◆ Kurze Übung 1 ◆
Schreib bitte aus dem Text zum Ehegattenunterhalt eine Passage wortgetreu ab: Beginne bei den Wörtern "1. Einleitung" und höre nach den Wörtern "nach einer Scheidung." auf.

Leibrentenzahlungen fließen nicht in die Unterhaltsbemessungsgrundlage (OGH 7 Ob 84/22m)

31. März 2023

1. Einleitung

Die Verpflichtung zum wechselseitigen Unterhalt ist eine der bedeutendsten Folgen der Eheschließung. Bezieht nur einer der beiden Ehegatten ein Einkommen, hat der andere Gatte grundsätzlich Anspruch auf 33% des Nettoeinkommens des anderen. Verdienen beide Ehegatten, beträgt der Unterhaltsanspruch 40% des gemeinsamen Nettoeinkommens, wobei man sich den eigenen Verdienst abziehen lassen muss. Anders als beim Unterhaltsanspruch von Kindern gibt es beim Ehegattenunterhalt keinen Unterhaltsstopp. Diese Grundsätze gelten prinzipiell auch für den nachehelichen Unterhalt nach einer Scheidung.

(Einträge dazu, wo sich etwas befindet)
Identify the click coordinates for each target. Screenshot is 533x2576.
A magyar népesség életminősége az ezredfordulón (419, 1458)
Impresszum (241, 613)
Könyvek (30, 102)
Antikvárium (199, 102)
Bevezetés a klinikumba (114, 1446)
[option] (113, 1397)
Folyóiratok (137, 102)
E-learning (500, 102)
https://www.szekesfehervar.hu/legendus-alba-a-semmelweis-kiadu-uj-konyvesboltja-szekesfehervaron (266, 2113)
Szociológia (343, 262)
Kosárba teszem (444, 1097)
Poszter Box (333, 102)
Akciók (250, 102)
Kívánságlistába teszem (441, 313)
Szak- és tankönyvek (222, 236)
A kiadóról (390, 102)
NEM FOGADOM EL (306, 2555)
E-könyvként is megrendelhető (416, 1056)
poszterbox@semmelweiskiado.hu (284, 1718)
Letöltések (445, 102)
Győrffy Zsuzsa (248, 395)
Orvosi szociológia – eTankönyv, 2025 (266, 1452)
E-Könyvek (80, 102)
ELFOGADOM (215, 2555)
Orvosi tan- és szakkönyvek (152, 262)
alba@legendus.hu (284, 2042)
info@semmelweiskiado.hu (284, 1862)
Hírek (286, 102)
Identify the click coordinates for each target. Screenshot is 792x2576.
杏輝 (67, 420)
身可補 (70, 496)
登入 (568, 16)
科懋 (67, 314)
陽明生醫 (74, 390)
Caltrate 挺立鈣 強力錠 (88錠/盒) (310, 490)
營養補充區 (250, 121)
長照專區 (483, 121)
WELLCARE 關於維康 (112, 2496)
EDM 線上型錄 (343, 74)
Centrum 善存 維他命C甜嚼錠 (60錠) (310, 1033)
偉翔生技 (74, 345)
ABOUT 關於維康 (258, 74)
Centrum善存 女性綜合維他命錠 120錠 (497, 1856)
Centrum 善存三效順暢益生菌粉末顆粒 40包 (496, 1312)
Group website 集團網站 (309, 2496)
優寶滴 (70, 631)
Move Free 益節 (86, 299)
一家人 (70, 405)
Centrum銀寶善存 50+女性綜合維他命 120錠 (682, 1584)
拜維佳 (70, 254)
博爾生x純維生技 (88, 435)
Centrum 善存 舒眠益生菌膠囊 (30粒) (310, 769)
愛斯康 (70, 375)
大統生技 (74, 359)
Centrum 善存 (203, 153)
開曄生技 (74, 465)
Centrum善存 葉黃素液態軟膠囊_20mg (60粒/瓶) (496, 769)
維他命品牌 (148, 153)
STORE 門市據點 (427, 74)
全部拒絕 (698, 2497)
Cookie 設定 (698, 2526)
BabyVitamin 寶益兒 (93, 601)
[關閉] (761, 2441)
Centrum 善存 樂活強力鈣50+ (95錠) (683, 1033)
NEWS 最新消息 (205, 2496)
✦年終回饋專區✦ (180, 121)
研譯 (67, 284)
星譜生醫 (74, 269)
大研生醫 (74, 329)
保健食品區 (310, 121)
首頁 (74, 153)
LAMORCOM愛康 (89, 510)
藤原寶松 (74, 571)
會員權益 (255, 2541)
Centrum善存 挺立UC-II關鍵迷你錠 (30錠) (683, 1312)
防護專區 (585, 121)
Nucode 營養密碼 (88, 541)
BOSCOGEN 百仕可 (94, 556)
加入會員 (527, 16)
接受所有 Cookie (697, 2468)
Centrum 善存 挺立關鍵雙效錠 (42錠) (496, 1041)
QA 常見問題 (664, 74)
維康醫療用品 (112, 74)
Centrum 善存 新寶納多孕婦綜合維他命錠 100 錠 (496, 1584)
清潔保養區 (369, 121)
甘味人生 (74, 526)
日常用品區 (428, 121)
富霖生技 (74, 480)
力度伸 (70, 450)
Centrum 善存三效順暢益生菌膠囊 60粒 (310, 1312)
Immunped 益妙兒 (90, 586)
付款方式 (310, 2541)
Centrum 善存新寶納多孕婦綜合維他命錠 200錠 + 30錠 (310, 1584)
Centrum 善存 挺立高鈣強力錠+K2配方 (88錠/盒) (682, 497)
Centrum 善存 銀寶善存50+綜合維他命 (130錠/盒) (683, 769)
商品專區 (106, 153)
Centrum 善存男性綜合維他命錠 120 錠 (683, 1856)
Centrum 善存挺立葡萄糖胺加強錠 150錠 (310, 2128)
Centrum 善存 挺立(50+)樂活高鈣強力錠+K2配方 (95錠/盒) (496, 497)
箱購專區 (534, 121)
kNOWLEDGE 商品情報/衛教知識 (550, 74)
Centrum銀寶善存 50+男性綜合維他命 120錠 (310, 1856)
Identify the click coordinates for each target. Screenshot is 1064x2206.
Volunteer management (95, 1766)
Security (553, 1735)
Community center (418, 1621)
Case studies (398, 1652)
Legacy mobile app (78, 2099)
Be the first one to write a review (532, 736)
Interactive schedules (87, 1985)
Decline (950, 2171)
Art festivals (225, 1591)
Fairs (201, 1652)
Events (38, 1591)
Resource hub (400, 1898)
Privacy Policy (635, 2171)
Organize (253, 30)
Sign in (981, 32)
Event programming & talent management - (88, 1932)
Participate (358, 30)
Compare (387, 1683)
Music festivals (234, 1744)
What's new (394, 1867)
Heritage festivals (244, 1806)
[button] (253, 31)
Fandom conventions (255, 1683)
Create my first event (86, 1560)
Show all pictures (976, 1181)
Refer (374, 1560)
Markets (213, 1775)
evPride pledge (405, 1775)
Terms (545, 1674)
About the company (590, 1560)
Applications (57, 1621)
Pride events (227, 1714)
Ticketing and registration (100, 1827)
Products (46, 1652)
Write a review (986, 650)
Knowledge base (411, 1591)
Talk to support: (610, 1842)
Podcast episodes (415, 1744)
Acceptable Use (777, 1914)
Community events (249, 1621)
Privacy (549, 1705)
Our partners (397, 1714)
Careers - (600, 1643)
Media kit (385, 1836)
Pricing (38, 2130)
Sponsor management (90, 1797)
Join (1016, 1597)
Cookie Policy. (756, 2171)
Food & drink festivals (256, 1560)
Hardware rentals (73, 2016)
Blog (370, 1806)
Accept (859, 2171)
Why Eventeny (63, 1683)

◆ Kurze Übung 2 ◆
Bestimme jede Zeile der Einträge, in der die Zeichenfolge "Orvosi" vorkommt, und gib diese Zeilen vollständig wieder.

◆ Lösung 1 ◆
1. Einleitung

Die Verpflichtung zum wechselseitigen Unterhalt ist eine der bedeutendsten Folgen der Eheschließung. Bezieht nur einer der beiden Ehegatten ein Einkommen, hat der andere Gatte grundsätzlich Anspruch auf 33% des Nettoeinkommens des anderen. Verdienen beide Ehegatten, beträgt der Unterhaltsanspruch 40% des gemeinsamen Nettoeinkommens, wobei man sich den eigenen Verdienst abziehen lassen muss. Anders als beim Unterhaltsanspruch von Kindern gibt es beim Ehegattenunterhalt keinen Unterhaltsstopp. Diese Grundsätze gelten prinzipiell auch für den nachehelichen Unterhalt nach einer Scheidung.

◆ Lösung 2 ◆
Orvosi szociológia – eTankönyv, 2025 (266, 1452)
Orvosi tan- és szakkönyvek (152, 262)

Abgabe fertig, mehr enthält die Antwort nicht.